The journey then went deeper - connecting with defensive responses that needed to find release from an old injury, patterns from birth and stored grief that I was able to gently experience and process; always guided to move at my own space and held in a safe container by the therapist.


I'm still in awe of the therapeutic potential of Thai massage when offered by a skilled and experienced therapist and have experienced again and again the powerful combination of this work with the more subtle, listening touch of MFR. But Somatic Experiencing touch work has reaffirmed my embodied understanding of one of the quotes I've used about touch for the past 20 years. It's something the Buddhist monk and teacher Thich Nhat Than said -

"When we touch one thing with deep awareness, we touch everything"

It's speaking, of course, of the ripple effect. Whether we touch the shoulders, the respiratory diaphragm, the guts or the feet, we're touching into a person's whole system with our intention and awareness and create the possibility for more space, integration and healing there.


Nervous system, endocrine system, muscular-skeletal, respiratory and circulatory systems.
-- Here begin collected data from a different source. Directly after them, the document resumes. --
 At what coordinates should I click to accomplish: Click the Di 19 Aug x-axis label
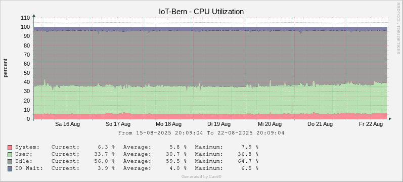[219, 124]
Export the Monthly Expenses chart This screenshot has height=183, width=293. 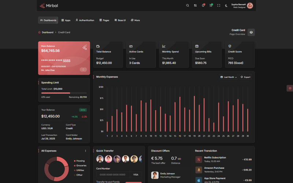pos(245,77)
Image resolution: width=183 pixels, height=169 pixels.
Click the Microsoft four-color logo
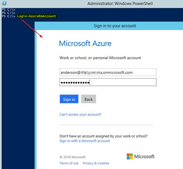click(x=130, y=156)
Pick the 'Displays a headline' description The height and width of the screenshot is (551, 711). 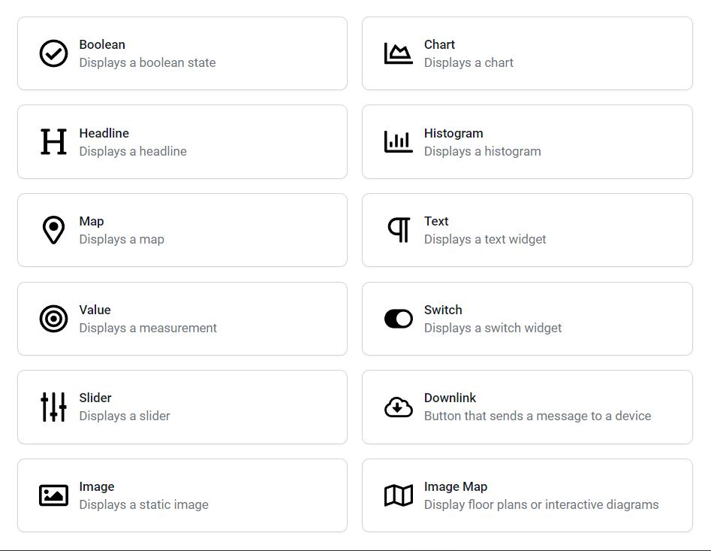click(x=133, y=151)
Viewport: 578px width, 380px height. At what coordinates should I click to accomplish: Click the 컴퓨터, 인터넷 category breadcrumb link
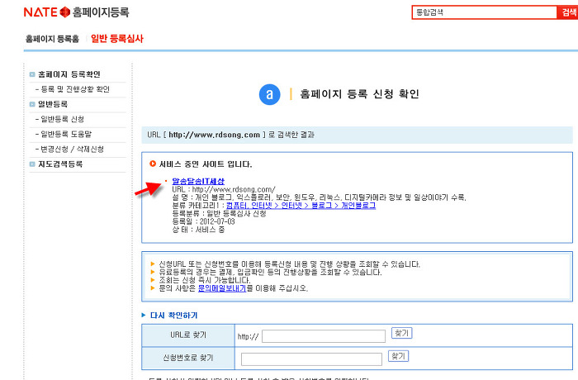249,205
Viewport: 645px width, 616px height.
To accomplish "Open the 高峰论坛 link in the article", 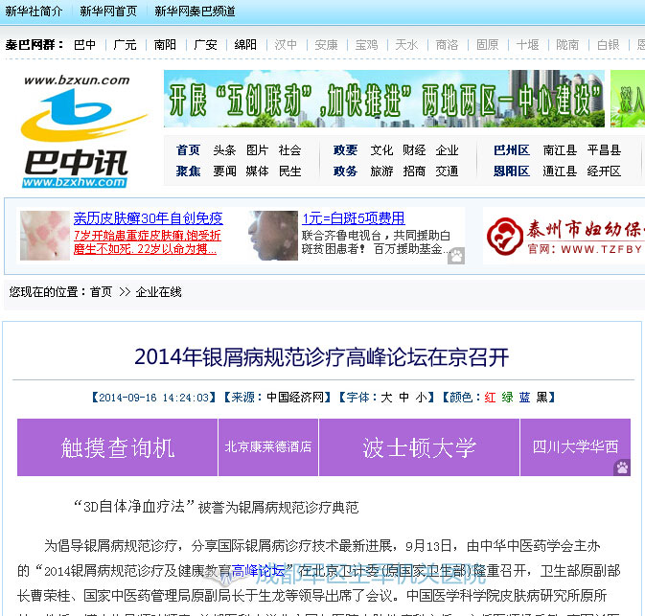I will (x=259, y=570).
We touch it all.

And this isn't just about 'trauma'. This focus on the body and touch offers freedom from patterns, creates space and allows access to greater vitality and energy through all the systems and layers of the body. Ayurveda refers to these layers as the 5 Bodies or 'Koshas' - the physical body, the prana or energy body, the memory body, the subconscious body and the cosmic or spiritual body.

We ALL have patterns that have served us - even saved us - but that now hold us back in some way - these can show up as anything from anxiety to depression; from people pleasing or procrastination to self-sabotage. The truth is that these stored, learned patterns show up in very familiar and so-called 'normal' ways and can cause untold distress and dis-ease when left unaddressed and untended.

Nurturing, meaningful touch and a focus on our embodied experience is not an integral part of daily life for most people. In modern Western culture, touch and a focus on the story of the body have been relegated to the side-lines in therapy and self development in favour of a strong focus on talk therapy and the stories and the narratives our conscious minds tell.


Expressing and making rational sense of our narratives is an important piece of the puzzle but it is only one piece. According to cognitive neuroscientists, we are conscious of just 5% percent of our cognitive activity, so most of our decisions, actions, emotions, and behaviour depends on the approximately 95% of brain activity that goes on beyond our conscious awareness. Regardless of the importance that our culture has given to the conscious mind, the majority of our story and experience begins and is stored in the body.

Touch and a focus in therapy on our 'somatic' (soma = body) experience has been shown to resolve the symptoms of anxiety, ease depression, promote better sleep, improve immune function and increase overall physiological and psychological resilience.


When we listen to the story of the body and release the patterns we find there, we are able to resolve - as opposed to simply learn to cope with or manage - the root causes of dis-ease and distress. We create what most of us dream of and strive for - more space, more calm, more joy and greater connection with both ourselves and the world around us.